Windhoek - Namibia’s financial sector has remained stable despite the country going through an economic crisis that has severely affected other sectors, leaving dozens of people without jobs.
The sector is also currently managing to withstand the early effects brought upon by the coronavirus (Covid-19) pandemic.
A report jointly released on Tuesday by Bank of Namibia (BoN), and Namibia Financial Institutions Supervisory Authority (NAMFISA) concluded that the Namibian financial system remained sound and resilient in 2019, despite subdued economic activity.
The report, however, acknowledges that the Covid-19 pandemic in early 2020 has increased the vulnerability of both the banking and non-banking financial sector with potential adverse implications on performance going forward.
The report assessed the stability of the Namibia financial system and its resilience to internal and external shocks, focusing on 2019, while cognizant of developments associated with the Covid-19 pandemic.
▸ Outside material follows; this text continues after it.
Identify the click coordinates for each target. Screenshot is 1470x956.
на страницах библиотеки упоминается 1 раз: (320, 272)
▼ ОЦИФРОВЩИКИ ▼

The report states that the financial system was robust in 2019 and continued to function efficiently and effectively. Both household and corporate debt increased but posed minimal threat to financial stability at the end of 2019.
“Although asset quality deteriorated further in 2019, the banking sector remained liquid, profitable and well capitalised with sufficient provisions for overdue loans. Similarly, the non-banking financial institutions sector continued to be stable and finally sound, despite subdued economic conditions. The National Payment System (NPS) remained efficient and effective. However, sentiments have become gloomy due to the spread of Covid-19 to the rest of the world,” the report states.
Further information shows that the banking sector remained robust, profitable and well capitalized despite sluggish economic conditions in 2019. The report indicates that the total assets of the banking sector continued to grow, albeit at a slower pace, with liquidity and capital in excess of the statutory minimum required.
The report states that although asset quality deteriorated from a non-performing loans ratio of 3.6% in 2018 to 4.8% in 2019, write-offs in relation to both total loans and profits slowed; coupled with growing profits as well as adequate provisions for loan losses.
The overall impact of risks to the banking sector did not appear significant during the period under review, therefore having posed no noteworthy negative impact on financial stability in Namibia. In light of the current developments, however, the probability of further downside the risks to the banking sector are high.
The impact is nevertheless estimated to be medium as relief measures are implemented and developments monitored.
The non-banking financial institutions sector assets grew by 9% in 2019, despite the domestic recessionary conditions during the period under review. The positive performance of the insurance and pension fund industries in 2019 was supported by robust financial market performances, but it is expected to change in 2020 owing to the Covid-19 pandemic.
In this regard, downside risks are projected for both the insurance and pension funds industries in 2020. Increased pressure will be particularly on pension funds, given that the industry funding levels were only slightly above the prudential limits. Effects on the insurance sector will be mitigated by the robust capital buffers in the interim, while the long-term impact for the non-banking financial institutions sector remains uncertain due to the changing dynamics of the pandemic.
The report further states that risks to Namibia’s financial stability increased in 2019, compared to 2018.
The surge in risks stemming from macroeconomic environment was mainly related to both the global slowdown and domestic economic recession, the depreciation of the Namibia Dollar against major currencies as well as the Namibia sovereign credit rating downgrade.
The probability of these risks to deteriorate further going forward is medium to high, with medium to high impact. The probability of a further increase in both household and corporate debt is high, however, the impact is projected to be medium.
The risk emanating from the banking sector asset quality and liquidity constraints are projected to increase further in 2020, however, with medium impact, should they materialize.
“Risks to the non-banking financial institutions sector as well as the payments and settlement system, are projected to remain mostly medium with medium impact. Going forward, the authorities will continue to monitor risks and adopt further policy measures to preserve the stability of the financial system, if warranted,” the report states.